The research into molecular ion collisions carried out by Zajfman provides vital information about the birth and composition of stars. Zajfman's job: to return ions to their ground state, i.e., the lowest energy and least vibrating state in which a particle can exist. This greatly enhances Zajfman's data on the structure and dynamics of molecular ions, and is of particular interest to astro-, plasma and planetary physicists.
However, with only one week's use of the German ring every few months, there was tremendous pressure to perform only those experiments whose success was practically guaranteed. Being in possession of some kind of device in Israel to which he could have unlimited access would greatly ease the strain.
It took Zajfman-as-problemsolver three months to determine the parameters of how and exactly what to build, given that his small lab could not accommodate a huge 56-meter ring. And what of cost? Ouch: in the region of millions of dollars. What he eventually designed turned out to be a brand new type of ion storage device, the 50-centimeter-long electrostatic bottle.
The bottle, whose price tag is tens of thousands of dollars rather than millions is comprised of two mirrors which bounce the molecular ions back and forth. "It doesn't perform in the same way as the large ring," explains Zajfman, "but it stores molecular ions so that you can cool them."
There is only one such device in existence today, and Zajfman has just begun his first experiments using it. This bottle could also be a boon for others who wait months for beam time on the storage ring at Heidelberg or the only other such rings in the world, in Japan, the U.S., Sweden and Denmark.

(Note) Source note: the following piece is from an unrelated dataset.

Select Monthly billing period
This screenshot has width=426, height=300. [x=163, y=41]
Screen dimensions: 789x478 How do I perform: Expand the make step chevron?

Having his own ion storage bottle has not actually meant that the Belgian-born Zajfman (who made aliyah in 1979) has stopped his regular pan-European flights. His collaboration with German physicists is very valuable, and certain experiments, e.g., involving collisions between molecular ions and electrons, still require the large and expensive devices found only at the Max Planck facility. But with equipment "at home" in the lab, he can now attempt, freely, procedures whose results are less predictable.
"If you have a big machine and you only have one beam time every few months, you're not really going to try crazy ideas because of the price and the great effort," he says. "On a small machine you can try crazy stuff. For physicists, crazy things are what make things happen."